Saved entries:
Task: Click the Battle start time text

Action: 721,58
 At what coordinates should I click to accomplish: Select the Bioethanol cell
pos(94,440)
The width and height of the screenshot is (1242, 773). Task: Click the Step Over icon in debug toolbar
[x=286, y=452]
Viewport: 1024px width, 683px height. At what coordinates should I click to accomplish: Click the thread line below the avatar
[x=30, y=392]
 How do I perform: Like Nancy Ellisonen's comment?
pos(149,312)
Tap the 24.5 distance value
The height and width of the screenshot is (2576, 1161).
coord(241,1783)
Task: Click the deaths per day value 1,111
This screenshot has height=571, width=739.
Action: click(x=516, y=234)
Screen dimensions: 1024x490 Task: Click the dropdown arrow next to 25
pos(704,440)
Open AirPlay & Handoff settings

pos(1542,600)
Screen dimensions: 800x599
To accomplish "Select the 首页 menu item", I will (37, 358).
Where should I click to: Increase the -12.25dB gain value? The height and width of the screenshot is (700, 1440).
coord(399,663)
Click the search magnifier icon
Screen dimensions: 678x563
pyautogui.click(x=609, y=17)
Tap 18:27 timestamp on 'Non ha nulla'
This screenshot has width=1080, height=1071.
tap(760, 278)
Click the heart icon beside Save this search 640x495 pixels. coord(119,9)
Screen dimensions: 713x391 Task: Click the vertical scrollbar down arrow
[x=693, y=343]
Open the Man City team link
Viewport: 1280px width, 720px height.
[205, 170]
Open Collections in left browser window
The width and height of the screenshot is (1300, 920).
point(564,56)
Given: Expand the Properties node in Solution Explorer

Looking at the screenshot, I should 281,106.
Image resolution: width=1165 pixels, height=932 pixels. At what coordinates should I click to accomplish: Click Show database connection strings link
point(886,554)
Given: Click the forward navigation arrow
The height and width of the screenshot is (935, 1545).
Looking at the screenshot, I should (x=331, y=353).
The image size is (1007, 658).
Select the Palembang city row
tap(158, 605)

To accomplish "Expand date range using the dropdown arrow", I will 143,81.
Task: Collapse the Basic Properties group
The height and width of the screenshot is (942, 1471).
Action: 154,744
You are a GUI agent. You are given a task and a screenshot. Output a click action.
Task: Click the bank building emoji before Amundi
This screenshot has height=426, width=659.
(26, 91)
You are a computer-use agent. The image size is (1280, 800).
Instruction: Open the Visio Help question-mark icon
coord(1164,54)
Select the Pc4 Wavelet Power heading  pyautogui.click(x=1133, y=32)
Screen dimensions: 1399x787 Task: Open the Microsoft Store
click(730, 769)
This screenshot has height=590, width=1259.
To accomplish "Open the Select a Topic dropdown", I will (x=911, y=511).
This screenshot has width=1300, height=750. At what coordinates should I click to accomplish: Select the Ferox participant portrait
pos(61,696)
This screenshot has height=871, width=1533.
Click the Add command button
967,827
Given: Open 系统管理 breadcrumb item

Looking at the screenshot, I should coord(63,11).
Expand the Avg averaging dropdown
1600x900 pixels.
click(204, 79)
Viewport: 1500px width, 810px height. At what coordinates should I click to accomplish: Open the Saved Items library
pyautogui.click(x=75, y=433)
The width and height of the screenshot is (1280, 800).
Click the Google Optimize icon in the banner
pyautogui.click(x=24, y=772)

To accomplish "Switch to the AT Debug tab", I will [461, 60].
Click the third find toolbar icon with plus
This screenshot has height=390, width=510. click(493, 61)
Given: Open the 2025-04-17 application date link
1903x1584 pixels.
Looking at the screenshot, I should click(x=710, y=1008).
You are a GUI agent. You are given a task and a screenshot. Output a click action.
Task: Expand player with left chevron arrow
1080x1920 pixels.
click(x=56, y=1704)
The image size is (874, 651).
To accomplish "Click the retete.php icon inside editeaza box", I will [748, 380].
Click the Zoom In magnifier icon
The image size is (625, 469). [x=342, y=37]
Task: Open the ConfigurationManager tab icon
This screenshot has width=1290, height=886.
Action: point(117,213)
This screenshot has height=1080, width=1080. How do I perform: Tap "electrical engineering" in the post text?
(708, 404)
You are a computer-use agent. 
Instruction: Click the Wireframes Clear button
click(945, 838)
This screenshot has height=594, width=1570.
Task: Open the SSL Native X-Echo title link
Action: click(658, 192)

→ **WHAT YOU NEED TO DO**:
Could you give the data again, word for word?

→ **RESULT FOR THIS TASK**:
Task: Click the Battle start time text

Action: 721,58
 At what coordinates should I click to accomplish: Select the Bioethanol cell
pos(94,440)
The width and height of the screenshot is (1242, 773). Task: Click the Step Over icon in debug toolbar
[x=286, y=452]
Viewport: 1024px width, 683px height. At what coordinates should I click to accomplish: Click the thread line below the avatar
[x=30, y=392]
 How do I perform: Like Nancy Ellisonen's comment?
pos(149,312)
Tap the 24.5 distance value
The height and width of the screenshot is (2576, 1161).
coord(241,1783)
Task: Click the deaths per day value 1,111
This screenshot has height=571, width=739.
Action: click(x=516, y=234)
Screen dimensions: 1024x490 Task: Click the dropdown arrow next to 25
pos(704,440)
Open AirPlay & Handoff settings

pos(1542,600)
Screen dimensions: 800x599
To accomplish "Select the 首页 menu item", I will (37, 358).
Where should I click to: Increase the -12.25dB gain value? The height and width of the screenshot is (700, 1440).
coord(399,663)
Click the search magnifier icon
Screen dimensions: 678x563
pyautogui.click(x=609, y=17)
Tap 18:27 timestamp on 'Non ha nulla'
This screenshot has width=1080, height=1071.
tap(760, 278)
Click the heart icon beside Save this search 640x495 pixels. coord(119,9)
Screen dimensions: 713x391 Task: Click the vertical scrollbar down arrow
[x=693, y=343]
Open the Man City team link
Viewport: 1280px width, 720px height.
[205, 170]
Open Collections in left browser window
The width and height of the screenshot is (1300, 920).
point(564,56)
Given: Expand the Properties node in Solution Explorer

Looking at the screenshot, I should 281,106.
Image resolution: width=1165 pixels, height=932 pixels. At what coordinates should I click to accomplish: Click Show database connection strings link
point(886,554)
Given: Click the forward navigation arrow
The height and width of the screenshot is (935, 1545).
Looking at the screenshot, I should (x=331, y=353).
The image size is (1007, 658).
Select the Palembang city row
tap(158, 605)

To accomplish "Expand date range using the dropdown arrow", I will 143,81.
Task: Collapse the Basic Properties group
The height and width of the screenshot is (942, 1471).
Action: 154,744
You are a GUI agent. You are given a task and a screenshot. Output a click action.
Task: Click the bank building emoji before Amundi
This screenshot has height=426, width=659.
(26, 91)
You are a computer-use agent. The image size is (1280, 800).
Instruction: Open the Visio Help question-mark icon
coord(1164,54)
Select the Pc4 Wavelet Power heading  pyautogui.click(x=1133, y=32)
Screen dimensions: 1399x787 Task: Open the Microsoft Store
click(730, 769)
This screenshot has height=590, width=1259.
To accomplish "Open the Select a Topic dropdown", I will (x=911, y=511).
This screenshot has width=1300, height=750. At what coordinates should I click to accomplish: Select the Ferox participant portrait
pos(61,696)
This screenshot has height=871, width=1533.
Click the Add command button
967,827
Given: Open 系统管理 breadcrumb item

Looking at the screenshot, I should coord(63,11).
Expand the Avg averaging dropdown
1600x900 pixels.
click(204, 79)
Viewport: 1500px width, 810px height. At what coordinates should I click to accomplish: Open the Saved Items library
pyautogui.click(x=75, y=433)
The width and height of the screenshot is (1280, 800).
Click the Google Optimize icon in the banner
pyautogui.click(x=24, y=772)

To accomplish "Switch to the AT Debug tab", I will [461, 60].
Click the third find toolbar icon with plus
This screenshot has height=390, width=510. click(493, 61)
Given: Open the 2025-04-17 application date link
1903x1584 pixels.
Looking at the screenshot, I should click(x=710, y=1008).
You are a GUI agent. You are given a task and a screenshot. Output a click action.
Task: Expand player with left chevron arrow
1080x1920 pixels.
click(x=56, y=1704)
The image size is (874, 651).
To accomplish "Click the retete.php icon inside editeaza box", I will [748, 380].
Click the Zoom In magnifier icon
The image size is (625, 469). [x=342, y=37]
Task: Open the ConfigurationManager tab icon
This screenshot has width=1290, height=886.
Action: point(117,213)
This screenshot has height=1080, width=1080. How do I perform: Tap "electrical engineering" in the post text?
(708, 404)
You are a computer-use agent. 
Instruction: Click the Wireframes Clear button
click(945, 838)
This screenshot has height=594, width=1570.
Task: Open the SSL Native X-Echo title link
Action: click(658, 192)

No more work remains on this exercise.